ТОП авторов и книг ИСКАТЬ КНИГУ В БИБЛИОТЕКЕ
Где-то снова бомбили. Мне казалось, что даже носилки, на которых лежал Борис, дрогнули.
— Не надо,— уговаривал Дик.— Утри слезы... Тут уж ничем не поможешь...
Вокруг собрались те, кто остался в живых. Ян Церинь с раненой рукой на весу стоял у изголовья носилок, зажав пилотку под мышкой. Ветер играл его льняными волосами, а лицо в веснушках было сурово и грустно. Все стояли, обнажив и склонив головы. Дик всхлипывал.
— Надо похоронить,— негромко произнес Попов.— Анатол, ты выбери место...
Смуглые руки подняли носилки. Я шел впереди. Шел в горы. Борис должен покоиться там, откуда видны Пиренеи. Он должен видеть горы, которые когда-то мы перешли. Он должен покоиться там, откуда хорошо видны перелетные птицы, которые летят к нему на родину. Он должен покоиться там, где мы с маленьким Анатолом и Сподрой сможем его найти, когда Испания станет свободной. Он должен покоиться там, где ничьи грязные руки не потревожат его сон...
В долине грохотали орудия. В небе выли самолеты.
Моторизованные части ломились вперед. А мы медленно, с торжественной неторопливостью поднимались в горы...
И тогда неожиданно зазвучала валторна. Нет, пожалуй, она не звучала — рыдала, роняя звонкие слезы на твердый гранит, на спекшиеся комья красной глины и гладкие глыбы камня. Словно звонкая капель, эти звуки рассыпались в вечнозеленых твердолистых зарослях, в густых кронах кедров, и мне даже казалось, в миндальных садах Каталонии, садах, истерзанных пулями захватчиков. Вместе с валторной всхлипывали горы, и серебристые облака в вышине, и берега рек, укрытые олеандром, и долины, по которым проносились разгоряченные стальные машины врага. Но мы не спешили. Валторна трепетала и рыдала, как живая.
У подножья островерхой скалы, вздымавшейся к небу, словно пирамида, мы вырыли могилу и в нее опустили тело нашего друга и командира. Люди подносили и укладывали каменные плиты. Когда все было закончено, мы еще раз в молчании склонили головы.
Никто не сказал ни слова. Смолк и плач валторны. Поднялись тридцать винтовочных стволов. Тридцать последних патронов, прогремев единым залпом, были последним приветом нашему товарищу. Тридцать последних патронов были последним приветом Испании.
Тридцать последних патронов...
И тридцать убитых горем фигурок поплелись по склонам к французской границе...

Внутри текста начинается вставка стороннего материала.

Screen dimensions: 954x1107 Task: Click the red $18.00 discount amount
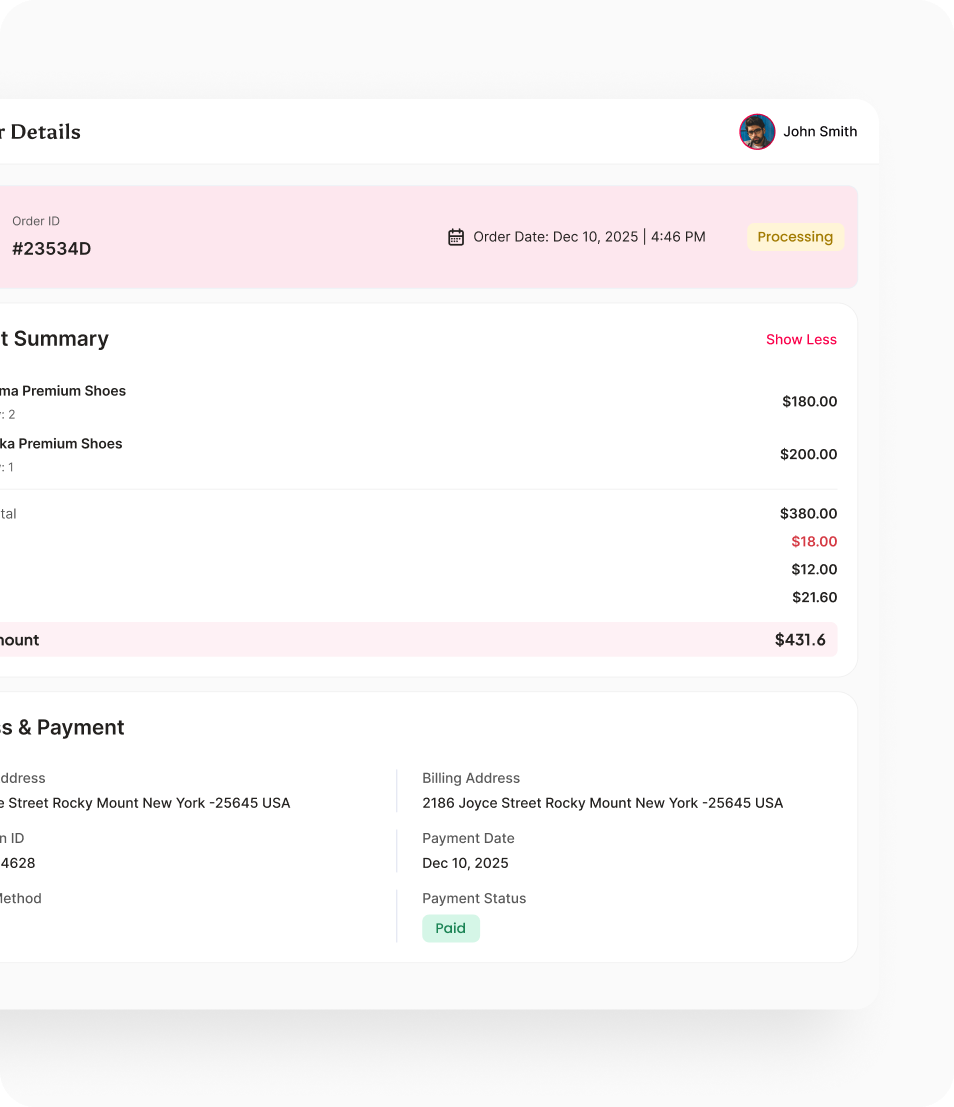814,541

Дорога была запружена беженцами, повозками, машинами. Женщины несли детей, мужчины — огромные корзины со скарбом. В придорожных канавах валялись поломанные телеги с рассыпавшимся добром, порванные пуховые перины. На затухающих кострах еще дымились котлы с нехитрым варевом. Нескончаемой вереницей катили в гору переполненные санитарные машины, пустые продовольственные фургоны, грузовики с зенитными пулеметами, к которым не было патронов, орудия, для которых уже не было снарядов, агитавтобусы с молчавшими громкоговорителями, автомобили с мощными прожекторами... Шли войска с простреленными знаменами. Весь этот многотысячный поток машин, повозок, людей двигался медленно, нехотя, будто бы делая над собой усилие. По обе стороны дороги угрюмо шумел лес, а вершины Пиренеев, закутавшись в снега и тучиу настороженно молчали.

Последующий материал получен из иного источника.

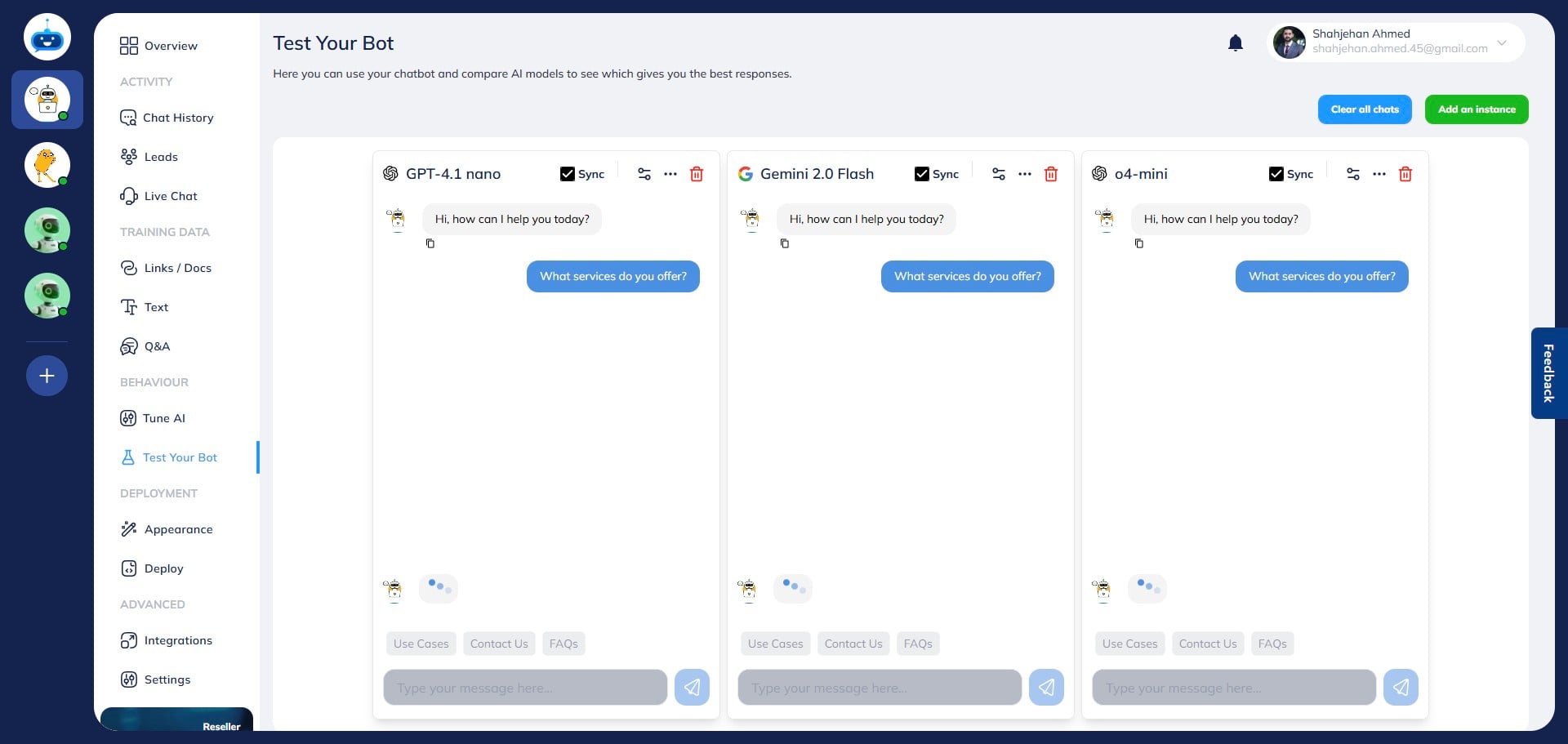
Task: Go to the Appearance section
Action: click(177, 529)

После ночлега в горах рано поутру мы повстречали то, что осталось от польской и чешской рот, которыми командовал Максимов. Высокий Максимов заметно сник, ссутулился. Он весь оброс, был бледен и худ. Мы ни о чем их не спрашивали, они нас тоже. Все было ясно без слов. Когда Попов рассказывал про Бориса, Максимов как-то странно мотнул головой и произнес задумчиво:
— Да, жаль Борьку, жаль...
Мы надели на древко свое старое боевое знамя и передали его Максимову. Граница была уже рядом. Там находились представители республиканского правительства. Мы остановились. Максимов, комиссар Попов перед строем поцеловали знамя и вручили его представителям правительства. Сзади подходили новые части, и нам пришлось отойти.
Граница.
Французские жандармы в черных плащах, с карабинами. Рослые, темные стрелки-сенегальцы в хаки. Репортеры, фотографы. Вздохи, ухмылки, вызывающие выкрики. Злобной радостью сияющие лица и печально склоненные головы.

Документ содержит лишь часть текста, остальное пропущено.